> _What this task involves_
Can you turn the rows below into a numbered list, starting at the line containing "Task: Click the word" and ending at the line containing "click(x=683, y=727)", with both of those lines included and blank lines dropped?

+++ Material for the task +++

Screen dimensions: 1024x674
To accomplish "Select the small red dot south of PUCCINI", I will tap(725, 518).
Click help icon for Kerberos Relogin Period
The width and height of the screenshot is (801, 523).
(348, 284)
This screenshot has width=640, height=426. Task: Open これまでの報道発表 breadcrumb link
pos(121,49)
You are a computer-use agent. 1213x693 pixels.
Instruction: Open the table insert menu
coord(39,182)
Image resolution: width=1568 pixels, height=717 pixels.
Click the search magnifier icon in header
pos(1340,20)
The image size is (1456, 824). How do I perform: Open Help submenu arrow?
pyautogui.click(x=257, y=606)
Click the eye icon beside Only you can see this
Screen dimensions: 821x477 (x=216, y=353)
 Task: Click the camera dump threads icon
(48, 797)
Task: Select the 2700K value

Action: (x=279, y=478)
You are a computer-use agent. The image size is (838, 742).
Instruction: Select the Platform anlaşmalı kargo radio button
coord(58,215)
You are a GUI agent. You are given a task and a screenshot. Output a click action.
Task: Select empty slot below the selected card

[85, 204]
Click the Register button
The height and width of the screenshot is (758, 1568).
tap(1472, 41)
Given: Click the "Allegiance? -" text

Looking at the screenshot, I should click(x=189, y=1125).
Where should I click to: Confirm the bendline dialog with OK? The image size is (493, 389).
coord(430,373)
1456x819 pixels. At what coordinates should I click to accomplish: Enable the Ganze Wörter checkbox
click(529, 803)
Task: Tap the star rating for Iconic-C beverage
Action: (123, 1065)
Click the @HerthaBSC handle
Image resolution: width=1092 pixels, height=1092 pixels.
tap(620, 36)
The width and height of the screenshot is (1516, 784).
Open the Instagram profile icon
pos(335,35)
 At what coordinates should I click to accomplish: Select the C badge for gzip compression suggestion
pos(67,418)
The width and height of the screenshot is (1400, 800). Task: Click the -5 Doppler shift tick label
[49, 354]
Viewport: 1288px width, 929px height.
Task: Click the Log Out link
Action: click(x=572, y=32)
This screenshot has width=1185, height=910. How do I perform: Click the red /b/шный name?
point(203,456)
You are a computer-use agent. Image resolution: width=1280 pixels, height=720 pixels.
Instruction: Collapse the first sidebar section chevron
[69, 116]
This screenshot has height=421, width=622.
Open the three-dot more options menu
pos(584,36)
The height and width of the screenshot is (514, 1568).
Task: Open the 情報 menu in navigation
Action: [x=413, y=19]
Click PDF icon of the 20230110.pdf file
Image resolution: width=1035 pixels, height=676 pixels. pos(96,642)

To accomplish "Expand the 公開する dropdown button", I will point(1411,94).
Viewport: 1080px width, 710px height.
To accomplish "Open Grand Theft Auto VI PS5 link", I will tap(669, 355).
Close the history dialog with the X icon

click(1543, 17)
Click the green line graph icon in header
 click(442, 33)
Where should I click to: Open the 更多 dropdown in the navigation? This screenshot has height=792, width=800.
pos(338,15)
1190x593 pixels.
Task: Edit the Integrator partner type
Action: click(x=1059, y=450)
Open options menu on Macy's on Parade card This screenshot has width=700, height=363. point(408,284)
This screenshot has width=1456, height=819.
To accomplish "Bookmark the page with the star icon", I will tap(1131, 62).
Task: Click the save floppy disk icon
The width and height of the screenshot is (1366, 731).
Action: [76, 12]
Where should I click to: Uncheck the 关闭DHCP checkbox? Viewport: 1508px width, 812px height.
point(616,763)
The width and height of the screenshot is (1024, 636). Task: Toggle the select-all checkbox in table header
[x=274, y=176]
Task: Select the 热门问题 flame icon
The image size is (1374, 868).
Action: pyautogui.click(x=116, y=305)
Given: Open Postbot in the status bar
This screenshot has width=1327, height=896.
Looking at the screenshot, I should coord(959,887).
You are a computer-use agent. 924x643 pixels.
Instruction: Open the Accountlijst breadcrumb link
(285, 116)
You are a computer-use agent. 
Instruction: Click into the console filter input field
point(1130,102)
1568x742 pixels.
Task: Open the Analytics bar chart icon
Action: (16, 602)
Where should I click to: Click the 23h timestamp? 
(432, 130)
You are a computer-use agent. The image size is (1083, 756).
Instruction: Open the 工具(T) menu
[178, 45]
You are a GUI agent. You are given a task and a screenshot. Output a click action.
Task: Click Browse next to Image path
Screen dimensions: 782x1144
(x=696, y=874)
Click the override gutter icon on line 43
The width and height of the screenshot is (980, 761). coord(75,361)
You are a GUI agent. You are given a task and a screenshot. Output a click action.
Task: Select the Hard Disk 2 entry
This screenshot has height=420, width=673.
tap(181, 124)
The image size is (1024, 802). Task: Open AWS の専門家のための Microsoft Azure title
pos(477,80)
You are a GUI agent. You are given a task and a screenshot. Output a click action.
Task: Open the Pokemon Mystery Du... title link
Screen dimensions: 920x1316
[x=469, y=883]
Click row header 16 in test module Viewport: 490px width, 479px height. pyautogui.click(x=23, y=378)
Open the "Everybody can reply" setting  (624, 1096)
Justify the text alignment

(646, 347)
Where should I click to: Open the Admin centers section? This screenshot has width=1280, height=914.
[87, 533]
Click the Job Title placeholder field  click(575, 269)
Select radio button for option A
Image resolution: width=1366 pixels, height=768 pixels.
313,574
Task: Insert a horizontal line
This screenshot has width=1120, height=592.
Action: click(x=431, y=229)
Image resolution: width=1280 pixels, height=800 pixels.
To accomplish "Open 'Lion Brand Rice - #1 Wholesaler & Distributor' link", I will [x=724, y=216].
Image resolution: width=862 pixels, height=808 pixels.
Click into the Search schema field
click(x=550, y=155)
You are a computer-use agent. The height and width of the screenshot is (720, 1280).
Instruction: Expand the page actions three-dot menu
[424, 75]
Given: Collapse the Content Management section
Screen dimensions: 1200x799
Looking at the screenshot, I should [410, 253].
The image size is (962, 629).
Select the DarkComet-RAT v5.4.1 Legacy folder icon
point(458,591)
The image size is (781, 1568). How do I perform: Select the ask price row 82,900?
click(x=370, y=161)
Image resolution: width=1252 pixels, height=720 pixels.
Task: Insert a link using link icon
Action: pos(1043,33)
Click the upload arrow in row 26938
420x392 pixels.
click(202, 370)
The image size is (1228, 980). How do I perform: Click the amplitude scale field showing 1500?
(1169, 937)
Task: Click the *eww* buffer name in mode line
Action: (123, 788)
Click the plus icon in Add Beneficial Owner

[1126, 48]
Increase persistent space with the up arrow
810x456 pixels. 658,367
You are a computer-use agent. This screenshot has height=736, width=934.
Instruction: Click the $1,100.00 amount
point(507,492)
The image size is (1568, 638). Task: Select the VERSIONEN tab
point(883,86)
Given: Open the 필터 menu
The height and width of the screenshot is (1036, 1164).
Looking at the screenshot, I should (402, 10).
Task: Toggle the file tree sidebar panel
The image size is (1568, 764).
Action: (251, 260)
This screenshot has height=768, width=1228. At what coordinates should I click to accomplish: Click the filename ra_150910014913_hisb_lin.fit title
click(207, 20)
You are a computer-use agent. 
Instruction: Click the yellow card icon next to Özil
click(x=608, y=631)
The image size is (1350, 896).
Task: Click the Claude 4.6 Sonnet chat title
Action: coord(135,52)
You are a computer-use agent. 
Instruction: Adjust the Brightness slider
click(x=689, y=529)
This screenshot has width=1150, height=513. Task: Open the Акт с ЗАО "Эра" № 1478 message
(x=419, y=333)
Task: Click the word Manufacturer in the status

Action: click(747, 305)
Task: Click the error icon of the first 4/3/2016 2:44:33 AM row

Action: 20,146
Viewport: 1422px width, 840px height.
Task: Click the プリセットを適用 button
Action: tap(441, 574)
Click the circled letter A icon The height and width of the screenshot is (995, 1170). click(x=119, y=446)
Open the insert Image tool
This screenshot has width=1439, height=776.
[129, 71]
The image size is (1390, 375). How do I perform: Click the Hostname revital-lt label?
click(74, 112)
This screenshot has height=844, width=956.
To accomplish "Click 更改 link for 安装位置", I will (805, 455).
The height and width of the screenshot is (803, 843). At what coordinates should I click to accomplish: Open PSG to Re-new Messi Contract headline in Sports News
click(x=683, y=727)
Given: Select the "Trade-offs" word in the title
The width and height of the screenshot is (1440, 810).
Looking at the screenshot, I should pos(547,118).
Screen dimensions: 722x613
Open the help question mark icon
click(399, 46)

+++

> _Written answer_
1. Task: Click the word Manufacturer in the status
2. Action: click(747, 305)
3. Task: Click the error icon of the first 4/3/2016 2:44:33 AM row
4. Action: 20,146
5. Viewport: 1422px width, 840px height.
6. Task: Click the プリセットを適用 button
7. Action: tap(441, 574)
8. Click the circled letter A icon The height and width of the screenshot is (995, 1170). click(x=119, y=446)
9. Open the insert Image tool
10. This screenshot has width=1439, height=776.
11. [129, 71]
12. The image size is (1390, 375). How do I perform: Click the Hostname revital-lt label?
13. click(74, 112)
14. This screenshot has height=844, width=956.
15. To accomplish "Click 更改 link for 安装位置", I will (805, 455).
16. The height and width of the screenshot is (803, 843). At what coordinates should I click to accomplish: Open PSG to Re-new Messi Contract headline in Sports News
17. click(x=683, y=727)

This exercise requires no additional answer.